A key part of drilling and tapping new oil wells is the use of specialized cements to line the borehole and prevent collapse and leakage of the hole. To keep these cements from hardening too quickly before they penetrate to the deepest levels of the well, they are mixed with chemicals called retarders that slow down the setting process.
It's been hard to study the way these retarders work, however, because the process happens at extreme pressures and temperatures that are hard to reproduce at the surface.
Now, researchers at MIT and elsewhere have developed new techniques for observing the setting process in microscopic detail, an advance that they say could lead to the development of new formulations specifically designed for the conditions of a given well location. This could go a long way toward addressing the problems of methane leakage and well collapse that can occur with today's formulations.
Their findings appear in the journal Cement and Concrete Research, in a paper by MIT Professor Oral Buyukozturk, MIT research scientist Kunal Kupwade-Patil, and eight others at the Aramco Research Center in Texas and at Oak Ridge National Laboratory (ORNL) in Tennessee.
"There are hundreds of different mixtures" of cement currently in use, says Buyukozturk, who is the George Macomber Professor of Civil and Environmental Engineering at MIT. The new methods developed by this team for observing how these different formulations behave during the setting process "open a new environment for research and innovation" in developing these specialized cements, he says.
The cement used to seal the lining of oil wells often has to set hundreds or even thousands of meters below the surface, under extreme conditions and in the presence of various corrosive chemicals. Studies of retarders have typically been done by removing samples of the cured cement from a well for testing in the lab, but such tests do not reveal the details of the sequence of chemical changes taking place during the curing process.
The new method uses a unique detector setup at Oak Ridge National Laboratory called the Nanoscale Ordered Materials Diffractometer, or NOMAD, which is used to carry out a process called Neutron Pair Distribution Function analysis, or PDF. This technique can examine in situ the distribution of pairs of atoms in the material that mimic realistic conditions that are encountered in a real oil well at depth.
"NOMAD is perfectly suited to study complex structural problems such as understanding hydration in concrete, because of its high flux and the sensitivity of neutrons to light elements such as hydrogen," says Thomas Proffen of ORNL, a co-author of the paper.
The experiments revealed that the primary mechanism at work in widely used retarder materials is the depletion of calcium ions, a key component in the hardening process, within the setting cement.

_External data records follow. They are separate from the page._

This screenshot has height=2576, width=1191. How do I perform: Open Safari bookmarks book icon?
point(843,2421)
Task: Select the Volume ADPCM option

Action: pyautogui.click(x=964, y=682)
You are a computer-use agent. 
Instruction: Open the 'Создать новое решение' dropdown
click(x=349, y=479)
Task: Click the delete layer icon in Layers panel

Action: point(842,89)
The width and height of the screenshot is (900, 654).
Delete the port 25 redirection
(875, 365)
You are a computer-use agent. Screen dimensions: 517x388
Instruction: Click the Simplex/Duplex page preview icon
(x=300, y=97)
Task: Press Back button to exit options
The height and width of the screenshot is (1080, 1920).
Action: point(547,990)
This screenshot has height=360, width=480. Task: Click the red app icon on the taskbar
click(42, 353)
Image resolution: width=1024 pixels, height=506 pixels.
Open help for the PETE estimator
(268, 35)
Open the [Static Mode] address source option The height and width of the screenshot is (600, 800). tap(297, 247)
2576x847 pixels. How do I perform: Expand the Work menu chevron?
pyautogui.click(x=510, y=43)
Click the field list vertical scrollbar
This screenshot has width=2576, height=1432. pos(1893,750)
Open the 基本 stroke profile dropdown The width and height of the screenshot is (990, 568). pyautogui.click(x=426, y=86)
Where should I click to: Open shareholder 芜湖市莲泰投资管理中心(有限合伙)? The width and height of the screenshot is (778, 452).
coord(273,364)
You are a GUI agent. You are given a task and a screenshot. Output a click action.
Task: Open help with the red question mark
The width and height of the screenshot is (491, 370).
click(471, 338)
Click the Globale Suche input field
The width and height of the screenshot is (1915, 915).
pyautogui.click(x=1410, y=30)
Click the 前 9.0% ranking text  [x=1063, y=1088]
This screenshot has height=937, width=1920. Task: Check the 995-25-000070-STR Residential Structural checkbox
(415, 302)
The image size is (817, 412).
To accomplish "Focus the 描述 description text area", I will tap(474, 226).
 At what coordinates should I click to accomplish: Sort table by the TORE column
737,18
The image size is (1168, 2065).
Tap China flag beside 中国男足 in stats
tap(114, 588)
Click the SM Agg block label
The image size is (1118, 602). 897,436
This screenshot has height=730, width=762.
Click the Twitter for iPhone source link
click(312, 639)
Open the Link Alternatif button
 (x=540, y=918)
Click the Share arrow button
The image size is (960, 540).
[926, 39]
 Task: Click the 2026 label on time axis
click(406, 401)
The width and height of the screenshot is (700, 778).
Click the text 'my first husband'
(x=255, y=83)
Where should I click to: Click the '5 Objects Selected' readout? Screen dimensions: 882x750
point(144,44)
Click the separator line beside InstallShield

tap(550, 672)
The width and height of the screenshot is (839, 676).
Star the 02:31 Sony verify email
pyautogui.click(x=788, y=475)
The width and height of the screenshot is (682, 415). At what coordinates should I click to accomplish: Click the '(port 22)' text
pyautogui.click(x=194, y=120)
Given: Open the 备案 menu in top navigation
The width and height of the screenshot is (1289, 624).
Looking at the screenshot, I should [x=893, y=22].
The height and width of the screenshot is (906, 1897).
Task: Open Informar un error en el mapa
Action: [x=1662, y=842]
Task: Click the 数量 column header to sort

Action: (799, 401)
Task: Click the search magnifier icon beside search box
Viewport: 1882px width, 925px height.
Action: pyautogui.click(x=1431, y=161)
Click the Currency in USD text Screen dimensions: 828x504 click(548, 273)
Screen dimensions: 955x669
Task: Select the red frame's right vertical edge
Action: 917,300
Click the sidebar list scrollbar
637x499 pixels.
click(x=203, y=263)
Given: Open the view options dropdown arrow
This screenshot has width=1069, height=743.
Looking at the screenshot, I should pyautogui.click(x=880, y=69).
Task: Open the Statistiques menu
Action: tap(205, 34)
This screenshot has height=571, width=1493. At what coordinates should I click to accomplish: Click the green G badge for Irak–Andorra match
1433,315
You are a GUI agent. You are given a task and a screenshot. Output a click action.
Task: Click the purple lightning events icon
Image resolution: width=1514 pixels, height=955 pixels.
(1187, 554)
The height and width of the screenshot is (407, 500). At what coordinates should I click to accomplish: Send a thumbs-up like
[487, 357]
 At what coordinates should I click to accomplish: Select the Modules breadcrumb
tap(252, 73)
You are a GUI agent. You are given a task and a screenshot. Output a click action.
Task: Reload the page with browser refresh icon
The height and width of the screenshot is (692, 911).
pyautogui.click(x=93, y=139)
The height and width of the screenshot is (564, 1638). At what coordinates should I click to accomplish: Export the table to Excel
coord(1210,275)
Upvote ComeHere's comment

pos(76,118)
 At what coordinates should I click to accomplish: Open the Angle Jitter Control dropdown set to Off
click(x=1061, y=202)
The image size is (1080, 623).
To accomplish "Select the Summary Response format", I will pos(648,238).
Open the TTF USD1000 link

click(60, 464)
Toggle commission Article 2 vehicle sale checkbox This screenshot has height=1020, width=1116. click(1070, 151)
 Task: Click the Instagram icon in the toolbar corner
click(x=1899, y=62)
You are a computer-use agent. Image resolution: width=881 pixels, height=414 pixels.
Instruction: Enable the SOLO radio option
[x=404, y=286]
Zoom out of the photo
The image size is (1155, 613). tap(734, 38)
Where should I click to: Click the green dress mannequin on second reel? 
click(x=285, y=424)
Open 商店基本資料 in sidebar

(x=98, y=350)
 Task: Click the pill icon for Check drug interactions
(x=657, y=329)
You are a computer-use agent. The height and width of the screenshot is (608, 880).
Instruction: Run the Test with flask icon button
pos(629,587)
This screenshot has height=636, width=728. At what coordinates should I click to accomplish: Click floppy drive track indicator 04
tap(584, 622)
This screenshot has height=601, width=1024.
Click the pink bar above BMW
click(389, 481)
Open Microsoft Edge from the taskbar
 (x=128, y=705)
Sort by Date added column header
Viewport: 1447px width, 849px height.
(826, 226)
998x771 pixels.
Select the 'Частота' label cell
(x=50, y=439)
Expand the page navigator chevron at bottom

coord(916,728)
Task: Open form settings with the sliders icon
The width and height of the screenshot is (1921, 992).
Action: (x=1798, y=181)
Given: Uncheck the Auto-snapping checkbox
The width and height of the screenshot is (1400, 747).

With fewer calcium ions present, the solidifying process is dramatically slowed down. This knowledge should help experimenters to identify different chemical additives that can produce this same effect.
When oil wells are drilled, the next step is to insert a steel casing to protect the integrity of the borehole, preventing loose material from collapsing into the well and causing blockages. These casings also prevent the oil and gas, which is under high pressure, from escaping out into the surrounding rock and soil and migrating to the surface, where leakage of methane can play a significant role in contributing to climate change. But there is always a space, which ranges up to a few inches, between the casing and the borehole. This space must be fully filled with cement slurry to prevent leakage and protect the steel lining from exposure to water and corrosive chemicals that could cause it to fail.
Methane is a much stronger greenhouse gas than carbon dioxide, so limiting its escape is a crucial step toward limiting the contribution of oil and gas wells to global warming.
"The methane, water, and all sorts of different chemicals down there [in the well] create a corrosion problem," Buyukozturk says. "Also, the well bore circumferential area is next to parts of the Earth's crust that have instabilities, so material could tumble into the hole and damage the casing." The way to prevent these instabilities is to pump cement through the casing into the area between the well bore and the casing, which provides "zonal isolation." The cement then provides a hydraulic seal to keep any water and other fluids away from the casing.
But the high temperatures and pressures found at depth present an environment that is "the worst thing you can do to a material," he says, so it is crucial to understand just how the material and its chemical properties are affected by these harsh surroundings as they do their job of sealing the well.
This new method of studying the setting process provides a way "to precisely understand this process, so we can engineer the next generation of retardants," says Kupwade-Patil, lead author of this paper. "These retardants are very important," not only for protecting the environment but also for preventing serious economic losses from a damaged or leaking well. "Loss of the seal is serious, so you can't afford to make a mistake" in the cement sealing process, he says.
"After obtaining my Ph.D., about 30 years ago, my first job was to improve the quality of oil-well cementing," says Paulo Monteiro, the Roy W. Carlson Distinguished Professor of Civil and Environmental Engineering at the University of California at Berkeley, who was not involved in this work. "At that time there were limited sophisticated characterization techniques, so it is a real pleasure to see X-ray and neutron total scattering methods being applied to study the hydration of oil-well cements in the presence of chemical admixtures." He adds that these new methods have "the potential to guide the development of tailor-made admixtures that can significantly improve the performance of oil-well cementing."